To be sure the layout is still around, I would also check for nullity on getParent()
:
this.removeAllViews();
if (this.getParent() != null) {
((ViewGroup) this.getParent()).removeView(this);
}
Of course you should not hold references to this view inside other classes, say Activity
of Fragment
, because then view might get destroyed or, worse, just removed from the layout, without you even knowing.
If you really need some reference to your RemovableView
inside other classes then you should implement some sort of interface as per the other answer. But in my opinion the code could stay the same, inside the custom view:
public class RemovableView {
private void remove() {
this.removeAllViews();
if (this.getParent() != null) {
((ViewGroup) this.getParent()).removeView(this);
}
activity.onViewRemoved();
}
}
and then
public class Activity implements MyCallback {
private RemovableView view;
@Override
public void onViewRemoved() {
//do what you need to do, if any.
}
}
This could fit your needs, as destroy code stays inside the view class, and you only implement the interface if you really need to. I believe there's no need to call viewGroup.removeView(view)

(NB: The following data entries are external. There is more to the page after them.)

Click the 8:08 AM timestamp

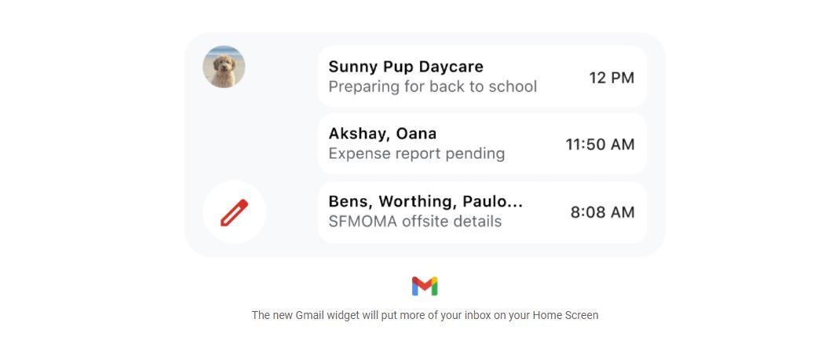coord(602,212)
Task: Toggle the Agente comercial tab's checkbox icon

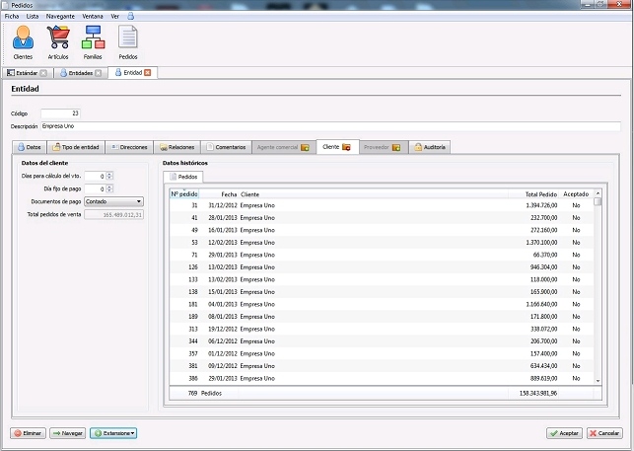Action: [x=305, y=147]
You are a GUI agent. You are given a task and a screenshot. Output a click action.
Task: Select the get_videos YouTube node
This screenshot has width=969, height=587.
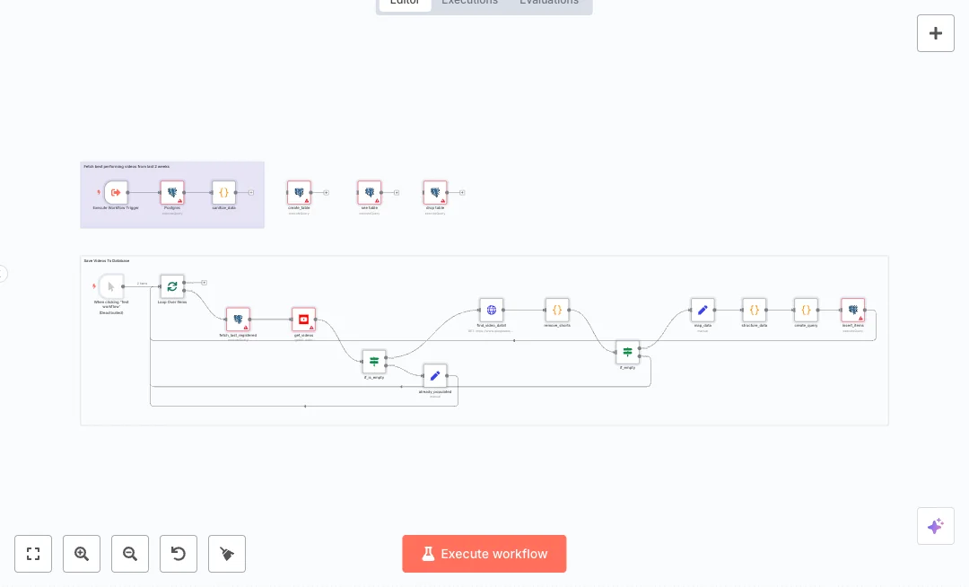click(303, 320)
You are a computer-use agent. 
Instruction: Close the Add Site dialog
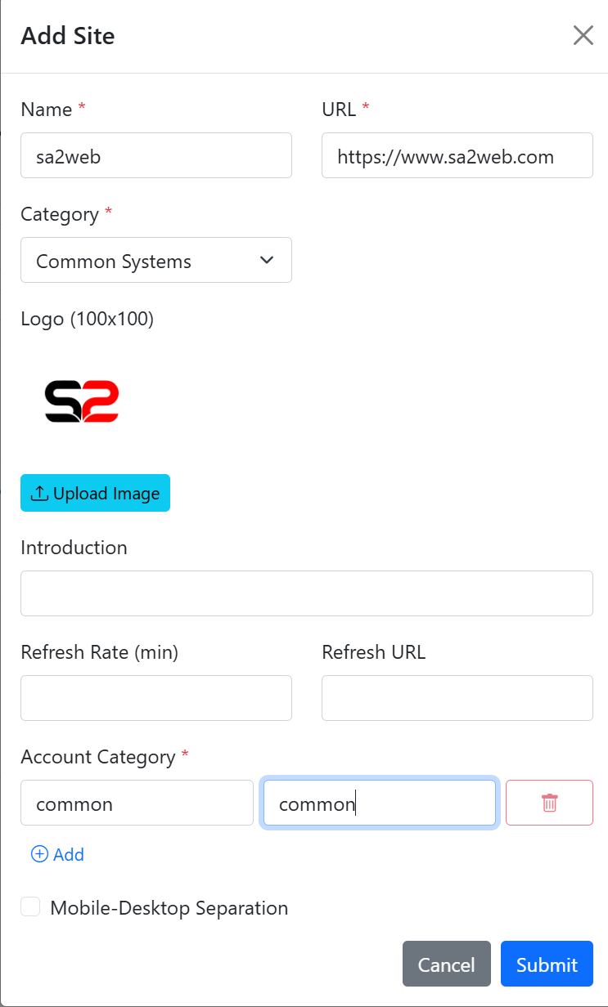(583, 35)
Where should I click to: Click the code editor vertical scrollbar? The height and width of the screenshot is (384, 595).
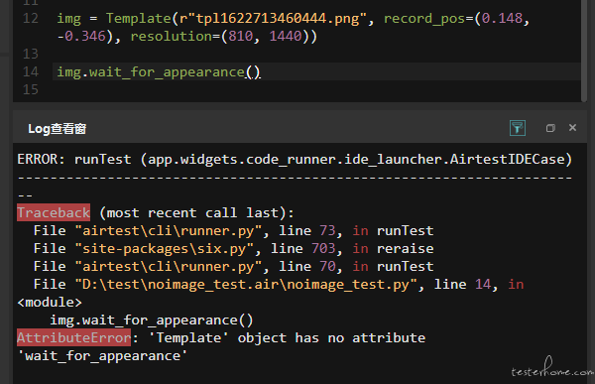(584, 50)
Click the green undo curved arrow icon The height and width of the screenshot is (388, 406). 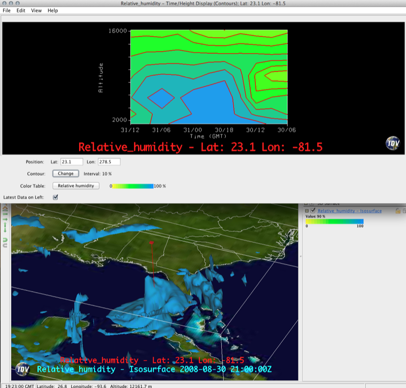[5, 239]
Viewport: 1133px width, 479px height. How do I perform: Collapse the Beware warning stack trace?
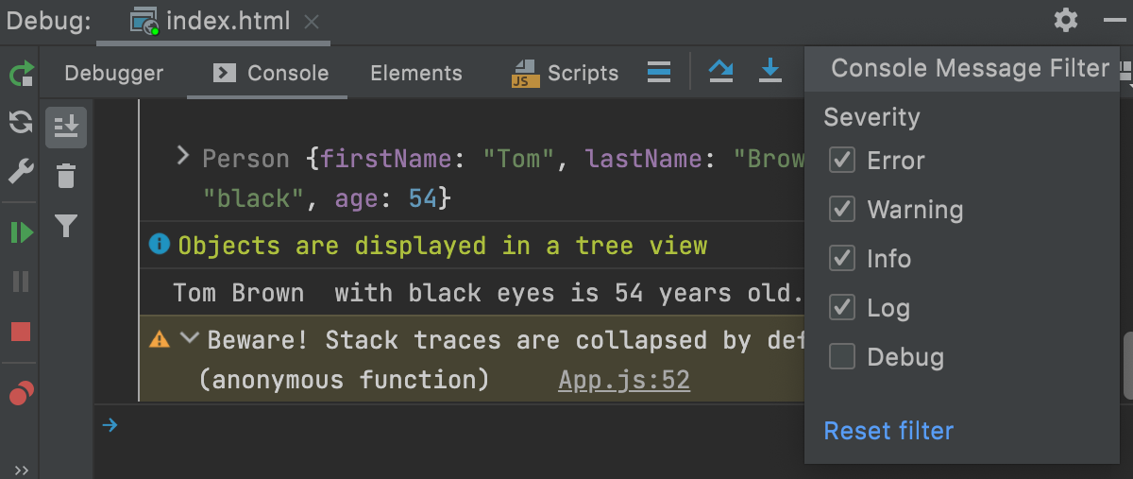coord(190,338)
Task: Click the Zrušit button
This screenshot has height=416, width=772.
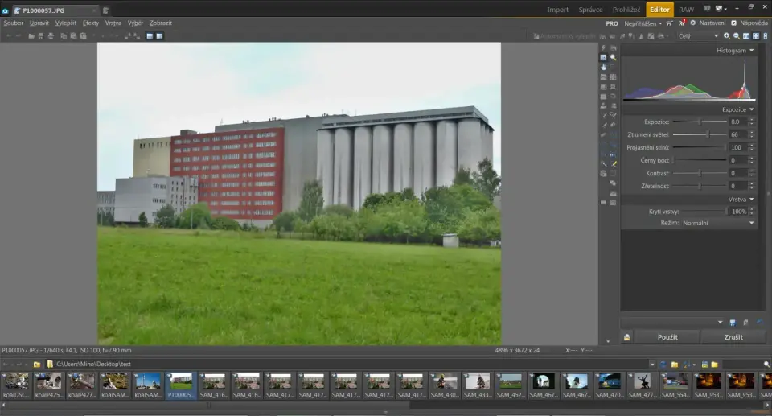Action: coord(733,337)
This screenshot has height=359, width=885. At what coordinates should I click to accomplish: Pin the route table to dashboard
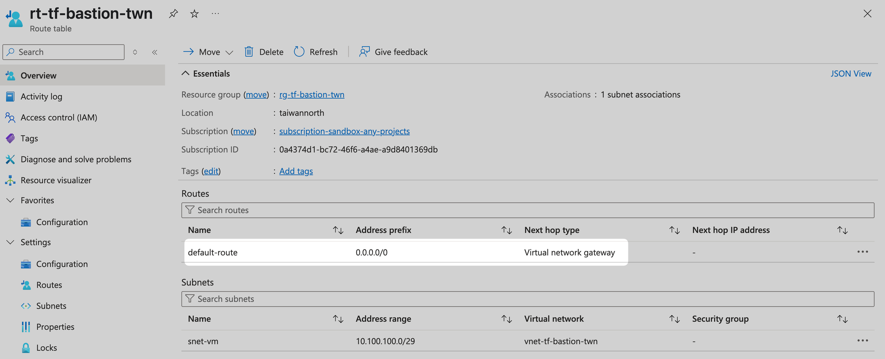tap(173, 14)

from the Activity, since it is the exact same method called on the same object.
Upvotes: 3
Reputation: 75646
I want the logic of the destruction inside the View
This is wrong approach if you ask me. View/Fragment is just part of bigger picture managed by either i.e. parent Activity or parent Fragment etc and usually got no idea about other elements or relationships. So if element needs to be gone, it should tell its parent to be removed therefore your parent/host should expose interface your child should use to ask for the removal.